● **WHAT YOU WILL DO**
A complete and exact copy of the data below is the task.

● **SUPPLIED ENTRIES**
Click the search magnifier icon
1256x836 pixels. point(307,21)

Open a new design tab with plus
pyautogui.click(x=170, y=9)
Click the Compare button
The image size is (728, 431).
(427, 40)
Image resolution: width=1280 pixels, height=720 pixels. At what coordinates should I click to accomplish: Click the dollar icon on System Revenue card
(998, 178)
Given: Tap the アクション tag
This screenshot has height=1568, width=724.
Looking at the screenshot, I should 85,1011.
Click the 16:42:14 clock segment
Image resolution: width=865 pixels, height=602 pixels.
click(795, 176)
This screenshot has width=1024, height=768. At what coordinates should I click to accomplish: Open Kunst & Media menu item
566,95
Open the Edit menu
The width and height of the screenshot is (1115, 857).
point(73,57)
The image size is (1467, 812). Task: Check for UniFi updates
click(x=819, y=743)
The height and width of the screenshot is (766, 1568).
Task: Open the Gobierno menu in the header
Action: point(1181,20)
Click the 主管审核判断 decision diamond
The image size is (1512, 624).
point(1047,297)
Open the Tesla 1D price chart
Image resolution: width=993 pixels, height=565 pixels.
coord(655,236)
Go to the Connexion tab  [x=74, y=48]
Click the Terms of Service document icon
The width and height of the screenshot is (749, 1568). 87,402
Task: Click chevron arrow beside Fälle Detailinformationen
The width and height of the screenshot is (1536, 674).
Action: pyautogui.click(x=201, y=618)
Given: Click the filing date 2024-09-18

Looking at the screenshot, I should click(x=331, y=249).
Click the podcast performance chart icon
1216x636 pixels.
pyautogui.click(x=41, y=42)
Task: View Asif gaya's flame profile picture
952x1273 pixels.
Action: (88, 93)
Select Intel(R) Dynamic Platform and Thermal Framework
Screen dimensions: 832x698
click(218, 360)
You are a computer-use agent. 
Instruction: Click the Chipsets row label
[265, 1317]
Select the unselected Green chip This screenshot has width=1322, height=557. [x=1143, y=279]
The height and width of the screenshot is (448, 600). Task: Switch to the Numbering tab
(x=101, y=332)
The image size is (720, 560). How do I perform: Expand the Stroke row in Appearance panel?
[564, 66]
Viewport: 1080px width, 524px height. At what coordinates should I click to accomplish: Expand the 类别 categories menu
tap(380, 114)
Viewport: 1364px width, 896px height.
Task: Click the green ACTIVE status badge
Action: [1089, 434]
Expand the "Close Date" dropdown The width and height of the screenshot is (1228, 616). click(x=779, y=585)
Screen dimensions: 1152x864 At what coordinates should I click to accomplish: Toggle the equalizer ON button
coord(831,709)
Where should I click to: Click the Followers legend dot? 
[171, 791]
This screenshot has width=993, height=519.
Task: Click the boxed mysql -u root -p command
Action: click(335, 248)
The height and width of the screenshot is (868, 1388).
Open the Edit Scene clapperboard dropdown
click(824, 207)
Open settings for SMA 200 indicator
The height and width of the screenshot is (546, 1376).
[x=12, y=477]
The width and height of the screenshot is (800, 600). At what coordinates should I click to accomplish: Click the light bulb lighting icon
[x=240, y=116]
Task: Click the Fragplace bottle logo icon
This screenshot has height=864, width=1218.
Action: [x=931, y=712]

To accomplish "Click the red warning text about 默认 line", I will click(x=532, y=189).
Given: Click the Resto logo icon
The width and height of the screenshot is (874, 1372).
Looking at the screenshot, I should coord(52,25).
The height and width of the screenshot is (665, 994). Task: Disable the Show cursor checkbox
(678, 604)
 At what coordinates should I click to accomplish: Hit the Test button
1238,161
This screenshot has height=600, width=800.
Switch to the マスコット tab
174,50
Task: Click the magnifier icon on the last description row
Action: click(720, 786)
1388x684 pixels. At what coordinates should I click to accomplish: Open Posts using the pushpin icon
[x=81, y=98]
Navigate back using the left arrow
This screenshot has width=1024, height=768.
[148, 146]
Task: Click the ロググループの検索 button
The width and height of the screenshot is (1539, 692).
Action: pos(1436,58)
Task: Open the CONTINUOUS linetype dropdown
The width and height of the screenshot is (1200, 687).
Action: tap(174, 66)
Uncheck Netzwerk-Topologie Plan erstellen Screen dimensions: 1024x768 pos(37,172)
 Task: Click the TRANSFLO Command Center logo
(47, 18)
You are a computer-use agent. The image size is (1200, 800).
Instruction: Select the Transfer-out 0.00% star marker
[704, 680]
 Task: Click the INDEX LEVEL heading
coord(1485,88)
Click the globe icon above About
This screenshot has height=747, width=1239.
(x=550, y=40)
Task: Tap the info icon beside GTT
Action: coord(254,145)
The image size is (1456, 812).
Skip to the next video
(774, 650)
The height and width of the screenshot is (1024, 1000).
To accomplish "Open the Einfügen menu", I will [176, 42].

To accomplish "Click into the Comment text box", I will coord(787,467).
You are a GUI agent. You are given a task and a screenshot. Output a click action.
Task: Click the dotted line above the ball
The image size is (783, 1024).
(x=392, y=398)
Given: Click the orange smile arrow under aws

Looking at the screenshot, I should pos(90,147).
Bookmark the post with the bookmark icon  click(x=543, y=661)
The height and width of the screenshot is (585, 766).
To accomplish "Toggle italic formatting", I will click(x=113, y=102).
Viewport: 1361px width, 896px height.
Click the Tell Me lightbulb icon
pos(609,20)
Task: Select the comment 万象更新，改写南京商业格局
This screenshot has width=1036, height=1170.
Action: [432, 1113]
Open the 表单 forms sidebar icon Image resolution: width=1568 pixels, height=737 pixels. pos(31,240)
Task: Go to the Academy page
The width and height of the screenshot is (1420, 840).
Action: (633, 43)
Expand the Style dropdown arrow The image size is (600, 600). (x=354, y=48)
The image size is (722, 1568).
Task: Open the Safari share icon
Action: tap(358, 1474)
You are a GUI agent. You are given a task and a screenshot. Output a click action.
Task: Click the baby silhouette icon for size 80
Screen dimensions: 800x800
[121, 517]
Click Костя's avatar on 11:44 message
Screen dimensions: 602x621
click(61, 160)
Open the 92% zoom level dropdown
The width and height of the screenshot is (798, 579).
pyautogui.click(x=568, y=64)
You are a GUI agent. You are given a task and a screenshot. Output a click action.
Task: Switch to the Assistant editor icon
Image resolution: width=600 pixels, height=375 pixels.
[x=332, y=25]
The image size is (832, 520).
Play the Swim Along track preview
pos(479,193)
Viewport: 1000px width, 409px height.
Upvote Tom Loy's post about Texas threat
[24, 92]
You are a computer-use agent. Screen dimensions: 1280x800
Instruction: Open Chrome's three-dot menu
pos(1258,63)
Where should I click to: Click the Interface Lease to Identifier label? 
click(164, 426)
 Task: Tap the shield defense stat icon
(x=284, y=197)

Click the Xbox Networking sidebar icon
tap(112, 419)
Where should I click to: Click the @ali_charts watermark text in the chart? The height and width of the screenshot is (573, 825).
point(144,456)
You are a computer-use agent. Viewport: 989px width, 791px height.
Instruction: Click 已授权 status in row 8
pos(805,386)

● **OUTPUT FOR THIS EXERCISE**
Click the search magnifier icon
1256x836 pixels. point(307,21)

Open a new design tab with plus
pyautogui.click(x=170, y=9)
Click the Compare button
The image size is (728, 431).
(427, 40)
Image resolution: width=1280 pixels, height=720 pixels. At what coordinates should I click to accomplish: Click the dollar icon on System Revenue card
(998, 178)
Given: Tap the アクション tag
This screenshot has height=1568, width=724.
Looking at the screenshot, I should 85,1011.
Click the 16:42:14 clock segment
Image resolution: width=865 pixels, height=602 pixels.
click(795, 176)
This screenshot has width=1024, height=768. At what coordinates should I click to accomplish: Open Kunst & Media menu item
566,95
Open the Edit menu
The width and height of the screenshot is (1115, 857).
point(73,57)
The image size is (1467, 812). Task: Check for UniFi updates
click(x=819, y=743)
The height and width of the screenshot is (766, 1568).
Task: Open the Gobierno menu in the header
Action: point(1181,20)
Click the 主管审核判断 decision diamond
The image size is (1512, 624).
point(1047,297)
Open the Tesla 1D price chart
Image resolution: width=993 pixels, height=565 pixels.
coord(655,236)
Go to the Connexion tab  [x=74, y=48]
Click the Terms of Service document icon
The width and height of the screenshot is (749, 1568). 87,402
Task: Click chevron arrow beside Fälle Detailinformationen
The width and height of the screenshot is (1536, 674).
Action: pyautogui.click(x=201, y=618)
Given: Click the filing date 2024-09-18

Looking at the screenshot, I should click(x=331, y=249).
Click the podcast performance chart icon
1216x636 pixels.
pyautogui.click(x=41, y=42)
Task: View Asif gaya's flame profile picture
952x1273 pixels.
Action: (88, 93)
Select Intel(R) Dynamic Platform and Thermal Framework
Screen dimensions: 832x698
click(218, 360)
You are a computer-use agent. 
Instruction: Click the Chipsets row label
[265, 1317]
Select the unselected Green chip This screenshot has width=1322, height=557. [x=1143, y=279]
The height and width of the screenshot is (448, 600). Task: Switch to the Numbering tab
(x=101, y=332)
The image size is (720, 560). How do I perform: Expand the Stroke row in Appearance panel?
[564, 66]
Viewport: 1080px width, 524px height. At what coordinates should I click to accomplish: Expand the 类别 categories menu
tap(380, 114)
Viewport: 1364px width, 896px height.
Task: Click the green ACTIVE status badge
Action: [1089, 434]
Expand the "Close Date" dropdown The width and height of the screenshot is (1228, 616). click(x=779, y=585)
Screen dimensions: 1152x864 At what coordinates should I click to accomplish: Toggle the equalizer ON button
coord(831,709)
Where should I click to: Click the Followers legend dot? 
[171, 791]
This screenshot has width=993, height=519.
Task: Click the boxed mysql -u root -p command
Action: click(335, 248)
The height and width of the screenshot is (868, 1388).
Open the Edit Scene clapperboard dropdown
click(824, 207)
Open settings for SMA 200 indicator
The height and width of the screenshot is (546, 1376).
[x=12, y=477]
The width and height of the screenshot is (800, 600). At what coordinates should I click to accomplish: Click the light bulb lighting icon
[x=240, y=116]
Task: Click the Fragplace bottle logo icon
This screenshot has height=864, width=1218.
Action: [x=931, y=712]

To accomplish "Click the red warning text about 默认 line", I will click(x=532, y=189).
Given: Click the Resto logo icon
The width and height of the screenshot is (874, 1372).
Looking at the screenshot, I should coord(52,25).
The height and width of the screenshot is (665, 994). Task: Disable the Show cursor checkbox
(678, 604)
 At what coordinates should I click to accomplish: Hit the Test button
1238,161
This screenshot has height=600, width=800.
Switch to the マスコット tab
174,50
Task: Click the magnifier icon on the last description row
Action: click(720, 786)
1388x684 pixels. At what coordinates should I click to accomplish: Open Posts using the pushpin icon
[x=81, y=98]
Navigate back using the left arrow
This screenshot has width=1024, height=768.
[148, 146]
Task: Click the ロググループの検索 button
The width and height of the screenshot is (1539, 692).
Action: pos(1436,58)
Task: Open the CONTINUOUS linetype dropdown
The width and height of the screenshot is (1200, 687).
Action: tap(174, 66)
Uncheck Netzwerk-Topologie Plan erstellen Screen dimensions: 1024x768 pos(37,172)
 Task: Click the TRANSFLO Command Center logo
(47, 18)
You are a computer-use agent. The image size is (1200, 800).
Instruction: Select the Transfer-out 0.00% star marker
[704, 680]
 Task: Click the INDEX LEVEL heading
coord(1485,88)
Click the globe icon above About
This screenshot has height=747, width=1239.
(x=550, y=40)
Task: Tap the info icon beside GTT
Action: coord(254,145)
The image size is (1456, 812).
Skip to the next video
(774, 650)
The height and width of the screenshot is (1024, 1000).
To accomplish "Open the Einfügen menu", I will [176, 42].

To accomplish "Click into the Comment text box", I will coord(787,467).
You are a GUI agent. You are given a task and a screenshot. Output a click action.
Task: Click the dotted line above the ball
The image size is (783, 1024).
(x=392, y=398)
Given: Click the orange smile arrow under aws

Looking at the screenshot, I should pos(90,147).
Bookmark the post with the bookmark icon  click(x=543, y=661)
The height and width of the screenshot is (585, 766).
To accomplish "Toggle italic formatting", I will click(x=113, y=102).
Viewport: 1361px width, 896px height.
Click the Tell Me lightbulb icon
pos(609,20)
Task: Select the comment 万象更新，改写南京商业格局
This screenshot has width=1036, height=1170.
Action: [432, 1113]
Open the 表单 forms sidebar icon Image resolution: width=1568 pixels, height=737 pixels. pos(31,240)
Task: Go to the Academy page
The width and height of the screenshot is (1420, 840).
Action: (633, 43)
Expand the Style dropdown arrow The image size is (600, 600). (x=354, y=48)
The image size is (722, 1568).
Task: Open the Safari share icon
Action: tap(358, 1474)
You are a GUI agent. You are given a task and a screenshot. Output a click action.
Task: Click the baby silhouette icon for size 80
Screen dimensions: 800x800
[121, 517]
Click Костя's avatar on 11:44 message
Screen dimensions: 602x621
click(61, 160)
Open the 92% zoom level dropdown
The width and height of the screenshot is (798, 579).
pyautogui.click(x=568, y=64)
You are a GUI agent. You are given a task and a screenshot. Output a click action.
Task: Switch to the Assistant editor icon
Image resolution: width=600 pixels, height=375 pixels.
[x=332, y=25]
The image size is (832, 520).
Play the Swim Along track preview
pos(479,193)
Viewport: 1000px width, 409px height.
Upvote Tom Loy's post about Texas threat
[24, 92]
You are a computer-use agent. Screen dimensions: 1280x800
Instruction: Open Chrome's three-dot menu
pos(1258,63)
Where should I click to: Click the Interface Lease to Identifier label? 
click(164, 426)
 Task: Tap the shield defense stat icon
(x=284, y=197)

Click the Xbox Networking sidebar icon
tap(112, 419)
Where should I click to: Click the @ali_charts watermark text in the chart? The height and width of the screenshot is (573, 825).
point(144,456)
You are a computer-use agent. Viewport: 989px width, 791px height.
Instruction: Click 已授权 status in row 8
pos(805,386)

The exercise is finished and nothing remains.